Task statement: Each entry below is to be transcribed exactly.

[Collected data]

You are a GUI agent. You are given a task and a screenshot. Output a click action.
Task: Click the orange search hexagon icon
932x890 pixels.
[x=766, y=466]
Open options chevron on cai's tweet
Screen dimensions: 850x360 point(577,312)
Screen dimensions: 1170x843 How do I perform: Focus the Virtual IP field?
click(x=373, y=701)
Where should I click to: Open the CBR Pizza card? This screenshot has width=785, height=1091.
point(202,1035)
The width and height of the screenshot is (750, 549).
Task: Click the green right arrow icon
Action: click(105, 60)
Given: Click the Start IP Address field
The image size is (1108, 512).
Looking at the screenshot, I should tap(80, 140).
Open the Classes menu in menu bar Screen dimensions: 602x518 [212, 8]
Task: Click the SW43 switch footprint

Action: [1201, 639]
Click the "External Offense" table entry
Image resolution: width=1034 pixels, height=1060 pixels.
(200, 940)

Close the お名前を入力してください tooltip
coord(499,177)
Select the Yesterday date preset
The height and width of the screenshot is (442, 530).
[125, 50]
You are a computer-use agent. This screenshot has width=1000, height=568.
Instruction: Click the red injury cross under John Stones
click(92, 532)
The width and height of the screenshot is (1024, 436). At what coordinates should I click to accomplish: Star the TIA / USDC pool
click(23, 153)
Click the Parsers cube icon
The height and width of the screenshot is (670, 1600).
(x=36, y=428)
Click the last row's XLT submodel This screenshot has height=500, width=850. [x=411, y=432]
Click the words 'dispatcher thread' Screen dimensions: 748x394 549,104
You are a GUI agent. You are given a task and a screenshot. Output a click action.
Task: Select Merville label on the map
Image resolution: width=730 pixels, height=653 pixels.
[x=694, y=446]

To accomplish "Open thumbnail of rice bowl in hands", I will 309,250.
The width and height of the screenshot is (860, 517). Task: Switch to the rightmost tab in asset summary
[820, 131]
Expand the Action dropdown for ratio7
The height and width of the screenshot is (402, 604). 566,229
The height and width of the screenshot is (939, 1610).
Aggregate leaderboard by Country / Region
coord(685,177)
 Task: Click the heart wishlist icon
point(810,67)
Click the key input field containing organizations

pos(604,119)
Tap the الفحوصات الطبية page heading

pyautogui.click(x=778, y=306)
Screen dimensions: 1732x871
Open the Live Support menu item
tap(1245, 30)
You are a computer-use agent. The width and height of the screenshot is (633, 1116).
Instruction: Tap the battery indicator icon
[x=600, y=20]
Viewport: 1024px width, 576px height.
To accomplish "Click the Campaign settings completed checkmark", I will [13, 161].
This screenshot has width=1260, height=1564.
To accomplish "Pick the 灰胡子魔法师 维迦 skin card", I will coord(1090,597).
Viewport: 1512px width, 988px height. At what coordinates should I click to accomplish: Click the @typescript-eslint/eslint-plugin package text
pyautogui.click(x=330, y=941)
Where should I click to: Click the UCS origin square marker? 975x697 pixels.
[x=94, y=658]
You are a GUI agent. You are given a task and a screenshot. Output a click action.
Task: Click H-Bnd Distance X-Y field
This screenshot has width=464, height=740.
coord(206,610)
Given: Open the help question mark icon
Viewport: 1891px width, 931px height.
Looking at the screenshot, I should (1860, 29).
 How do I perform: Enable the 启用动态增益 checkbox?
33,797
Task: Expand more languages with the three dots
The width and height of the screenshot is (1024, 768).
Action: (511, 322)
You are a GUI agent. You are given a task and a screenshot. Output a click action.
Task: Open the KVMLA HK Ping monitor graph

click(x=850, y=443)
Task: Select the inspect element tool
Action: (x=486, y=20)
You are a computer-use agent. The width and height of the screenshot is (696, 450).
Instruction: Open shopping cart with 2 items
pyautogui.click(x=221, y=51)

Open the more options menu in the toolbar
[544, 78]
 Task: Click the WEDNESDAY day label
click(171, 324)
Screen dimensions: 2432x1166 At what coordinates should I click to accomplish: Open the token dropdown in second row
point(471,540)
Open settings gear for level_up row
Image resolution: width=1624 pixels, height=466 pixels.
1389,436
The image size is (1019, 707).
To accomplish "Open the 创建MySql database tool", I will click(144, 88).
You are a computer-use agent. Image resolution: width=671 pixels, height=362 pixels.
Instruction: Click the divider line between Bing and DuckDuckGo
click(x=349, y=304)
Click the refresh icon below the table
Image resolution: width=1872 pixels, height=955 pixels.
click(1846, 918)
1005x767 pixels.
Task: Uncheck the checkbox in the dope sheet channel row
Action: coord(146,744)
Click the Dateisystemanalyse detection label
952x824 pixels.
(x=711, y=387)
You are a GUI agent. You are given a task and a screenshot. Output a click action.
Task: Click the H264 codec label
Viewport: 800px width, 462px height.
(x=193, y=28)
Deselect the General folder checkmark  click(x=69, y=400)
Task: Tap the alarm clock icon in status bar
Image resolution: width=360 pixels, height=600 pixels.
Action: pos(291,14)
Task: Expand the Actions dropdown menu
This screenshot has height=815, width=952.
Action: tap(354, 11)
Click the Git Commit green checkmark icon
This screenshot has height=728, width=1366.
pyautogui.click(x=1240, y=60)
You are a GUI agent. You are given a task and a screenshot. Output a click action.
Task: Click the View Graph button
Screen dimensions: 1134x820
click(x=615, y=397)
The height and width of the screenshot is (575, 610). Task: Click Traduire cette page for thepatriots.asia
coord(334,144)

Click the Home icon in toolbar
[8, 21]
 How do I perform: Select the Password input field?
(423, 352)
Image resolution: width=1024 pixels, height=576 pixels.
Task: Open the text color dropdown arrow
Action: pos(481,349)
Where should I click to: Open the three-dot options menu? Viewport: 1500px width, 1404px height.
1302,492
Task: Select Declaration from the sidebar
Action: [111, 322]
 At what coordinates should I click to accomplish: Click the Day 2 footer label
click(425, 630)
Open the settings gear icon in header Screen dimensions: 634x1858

Your response:
You are a GUI agent. You are given a task and a screenshot. Output a click action.
Task: Click the orange search hexagon icon
932x890 pixels.
[x=766, y=466]
Open options chevron on cai's tweet
Screen dimensions: 850x360 point(577,312)
Screen dimensions: 1170x843 How do I perform: Focus the Virtual IP field?
click(x=373, y=701)
Where should I click to: Open the CBR Pizza card? This screenshot has width=785, height=1091.
point(202,1035)
The width and height of the screenshot is (750, 549).
Task: Click the green right arrow icon
Action: click(105, 60)
Given: Click the Start IP Address field
The image size is (1108, 512).
Looking at the screenshot, I should tap(80, 140).
Open the Classes menu in menu bar Screen dimensions: 602x518 [212, 8]
Task: Click the SW43 switch footprint

Action: [1201, 639]
Click the "External Offense" table entry
Image resolution: width=1034 pixels, height=1060 pixels.
(200, 940)

Close the お名前を入力してください tooltip
coord(499,177)
Select the Yesterday date preset
The height and width of the screenshot is (442, 530).
[125, 50]
You are a computer-use agent. This screenshot has width=1000, height=568.
Instruction: Click the red injury cross under John Stones
click(92, 532)
The width and height of the screenshot is (1024, 436). At what coordinates should I click to accomplish: Star the TIA / USDC pool
click(23, 153)
Click the Parsers cube icon
The height and width of the screenshot is (670, 1600).
(x=36, y=428)
Click the last row's XLT submodel This screenshot has height=500, width=850. [x=411, y=432]
Click the words 'dispatcher thread' Screen dimensions: 748x394 549,104
You are a GUI agent. You are given a task and a screenshot. Output a click action.
Task: Select Merville label on the map
Image resolution: width=730 pixels, height=653 pixels.
[x=694, y=446]

To accomplish "Open thumbnail of rice bowl in hands", I will 309,250.
The width and height of the screenshot is (860, 517). Task: Switch to the rightmost tab in asset summary
[820, 131]
Expand the Action dropdown for ratio7
The height and width of the screenshot is (402, 604). 566,229
The height and width of the screenshot is (939, 1610).
Aggregate leaderboard by Country / Region
coord(685,177)
 Task: Click the heart wishlist icon
point(810,67)
Click the key input field containing organizations

pos(604,119)
Tap the الفحوصات الطبية page heading

pyautogui.click(x=778, y=306)
Screen dimensions: 1732x871
Open the Live Support menu item
tap(1245, 30)
You are a computer-use agent. The width and height of the screenshot is (633, 1116).
Instruction: Tap the battery indicator icon
[x=600, y=20]
Viewport: 1024px width, 576px height.
To accomplish "Click the Campaign settings completed checkmark", I will [13, 161].
This screenshot has width=1260, height=1564.
To accomplish "Pick the 灰胡子魔法师 维迦 skin card", I will coord(1090,597).
Viewport: 1512px width, 988px height. At what coordinates should I click to accomplish: Click the @typescript-eslint/eslint-plugin package text
pyautogui.click(x=330, y=941)
Where should I click to: Click the UCS origin square marker? 975x697 pixels.
[x=94, y=658]
You are a GUI agent. You are given a task and a screenshot. Output a click action.
Task: Click H-Bnd Distance X-Y field
This screenshot has width=464, height=740.
coord(206,610)
Given: Open the help question mark icon
Viewport: 1891px width, 931px height.
Looking at the screenshot, I should (1860, 29).
 How do I perform: Enable the 启用动态增益 checkbox?
33,797
Task: Expand more languages with the three dots
The width and height of the screenshot is (1024, 768).
Action: (511, 322)
You are a GUI agent. You are given a task and a screenshot. Output a click action.
Task: Open the KVMLA HK Ping monitor graph

click(x=850, y=443)
Task: Select the inspect element tool
Action: (x=486, y=20)
You are a computer-use agent. The width and height of the screenshot is (696, 450).
Instruction: Open shopping cart with 2 items
pyautogui.click(x=221, y=51)

Open the more options menu in the toolbar
[544, 78]
 Task: Click the WEDNESDAY day label
click(171, 324)
Screen dimensions: 2432x1166 At what coordinates should I click to accomplish: Open the token dropdown in second row
point(471,540)
Open settings gear for level_up row
Image resolution: width=1624 pixels, height=466 pixels.
1389,436
The image size is (1019, 707).
To accomplish "Open the 创建MySql database tool", I will click(144, 88).
You are a computer-use agent. Image resolution: width=671 pixels, height=362 pixels.
Instruction: Click the divider line between Bing and DuckDuckGo
click(x=349, y=304)
Click the refresh icon below the table
Image resolution: width=1872 pixels, height=955 pixels.
click(1846, 918)
1005x767 pixels.
Task: Uncheck the checkbox in the dope sheet channel row
Action: coord(146,744)
Click the Dateisystemanalyse detection label
952x824 pixels.
(x=711, y=387)
You are a GUI agent. You are given a task and a screenshot. Output a click action.
Task: Click the H264 codec label
Viewport: 800px width, 462px height.
(x=193, y=28)
Deselect the General folder checkmark  click(x=69, y=400)
Task: Tap the alarm clock icon in status bar
Image resolution: width=360 pixels, height=600 pixels.
Action: pos(291,14)
Task: Expand the Actions dropdown menu
This screenshot has height=815, width=952.
Action: tap(354, 11)
Click the Git Commit green checkmark icon
This screenshot has height=728, width=1366.
pyautogui.click(x=1240, y=60)
You are a GUI agent. You are given a task and a screenshot. Output a click action.
Task: Click the View Graph button
Screen dimensions: 1134x820
click(x=615, y=397)
The height and width of the screenshot is (575, 610). Task: Click Traduire cette page for thepatriots.asia
coord(334,144)

Click the Home icon in toolbar
[8, 21]
 How do I perform: Select the Password input field?
(423, 352)
Image resolution: width=1024 pixels, height=576 pixels.
Task: Open the text color dropdown arrow
Action: pos(481,349)
Where should I click to: Open the three-dot options menu? Viewport: 1500px width, 1404px height.
1302,492
Task: Select Declaration from the sidebar
Action: [111, 322]
 At what coordinates should I click to accomplish: Click the Day 2 footer label
click(425, 630)
Open the settings gear icon in header Screen dimensions: 634x1858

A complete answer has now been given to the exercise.